London derbies between Chelsea and Tottenham hold special reverence in the eyes of many neutrals because it's so synonymous with controversy, drama and – arguably above all else – aggro.
If Todd Boehly never attends another match at Stamford Bridge, he'll be safe in the knowledge that this contest had more than enough drama than 99 per cent of other Chelsea games.
Chelsea's new owner was attending his first home game since the pre-season takeover, and he was treated to an absolute thriller – though he'll ultimately have been frustrated by the Blues' inability to claim all three points as Spurs somehow stole a draw.
But the result, a 2-2 tie, only tells half the story of a gripping contest.
Of course, reminders of the respective situations of the clubs over the past few months was difficult to avoid in the build-up, with even Thomas Tuchel alluding to it in his pre-match press conference on Friday.
While Spurs made some key signings in January, finished the season well and then quickly went about more impressive transfer business in pre-season, Chelsea have had to contend with rather more uncertainty.
After being impacted by the United Kingdom's sanctions against Russian individuals and companies, which of course included then-owner Roman Abramovich, Chelsea couldn't even sell club merchandise to fans.

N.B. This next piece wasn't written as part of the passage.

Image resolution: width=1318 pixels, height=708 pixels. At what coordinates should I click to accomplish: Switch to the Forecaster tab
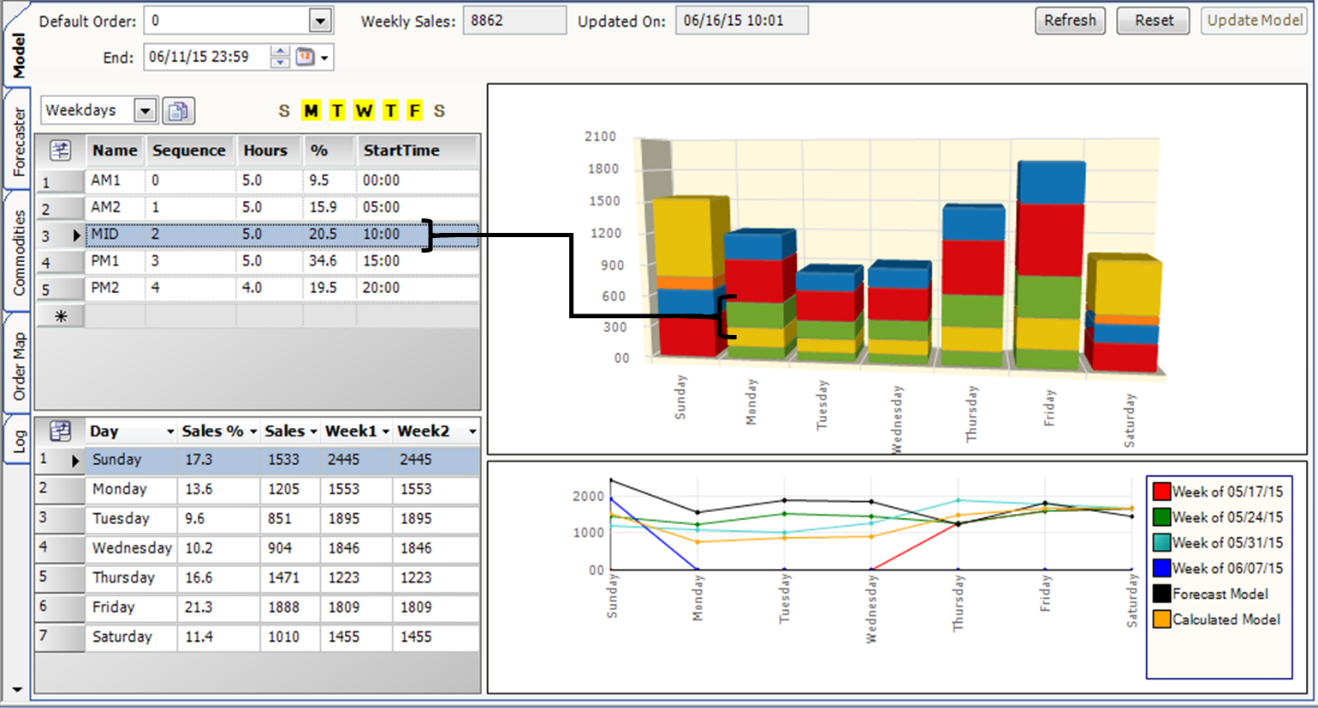[17, 141]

The £4.25billion takeover by the consortium led by Boehly ushered in a new era, but even then it's difficult to say it's all been plain-sailing since – the American and his partners have ripped up the club's hierarchy and he's made himself interim sporting director, and his movements in the market have attracted ridicule.
From missing out on a host of key targets to spending £62million on Marc Cucurella, they've hardly emitted an aura stability.
Fitting, then, that Chelsea fans welcomed Boehly to the Bridge on Sunday with a Madness-inspired tifo. An adapted display of the band's iconic One Step Beyond album cover – of which the title song is widely associated with the Blues – was unfurled depicting Boehly and his counterparts, and below it a second banner read 'Welcome to the House of Fun'.
Its message rang true as well. While Chelsea may not have beaten their visitors, there was a lot to like about the Blues' performance, and fun it certainly was.
Chelsea were particularly dominant in a first half that saw their intensity and fluidity suffocate Spurs at times. Mason Mount's roaming caused no end of problems, while the movement of Raheem Sterling and Kai Havertz helped ensure the visitors' midfield was forced to sit especially deep.
Then, behind them, Jorginho was at the top of his game, pulling the strings and helping to keep the hosts on the front foot with his expertise in such controlling roles.
As a result, Spurs struggled to gain a foothold in midfield and the front three were anonymous, which proved particularly problematic after Chelsea took a 19th-minute lead.
As if it was written, in front of the man responsible for buying them, two new signings combined for the first Stamford Bridge goal of the new era – and what a goal it was.
Cucurella's outswinging corner picked out Kalidou Koulibaly in space at the back of the area and the centre-back met it with an outrageous volley that spun off his foot and flew past the helpless Hugo Lloris.
Chelsea's issue was building on that lead. Dominant they remained until the second half, but another goal proved elusive and Spurs grew in prominence.
First, Edouard Mendy denied Son Heung-min just after the break, and then Harry Kane – without a goal in his previous five Premier League clashes with Chelsea – missed the target with only the goalkeeper to beat.
A pot shot from Pierre-Emile Hojbjerg proved just the ticket, however. Jorginho, who until then was exceptional, was guilty of over-playing in his own box, and within seconds Spurs' Danish midfielder drilled into the bottom-left corner from 25 yards.
That seemed to bring everything to life. Immediately Conte's roaring celebration towards the Chelsea bench sparked a furious clash between the two sets of staff, with the Italian and Tuchel – who was angry with the failure to award the Blues a free-kick in the build-up – grappling with each other.
The spirit of the famous 2016 Battle of the Bridge had been mostly absent, but that moment showed it was merely looming in the shadows, waiting, and it made what Chelsea thought was the winner even sweeter for Tuchel.
Evoking memories of Jose Mourinho at Old Trafford while in charge of Porto, Tuchel hurtled down the touchline – right past Conte – after Reece James beat Lloris for his strike in the 77th minute.
Chelsea were in control again and seemed to be heading for the win, but right at the end of stoppage time a glancing Kane header was diverted in by James, rescuing a well-earned – if fortuitous – point.
While the football ceased with the full-time whistle, the action did not. Tuchel refused to let go of Conte as they shook hands, sparking another melee as both bosses were ultimately shown red cards.
This occasion may not have had the 12 yellow cards of the first Battle of the Bridge, but the amusing petulance and antagonising went some way to filling that void, with Boehly truly given a fitting welcome to the House of Fun.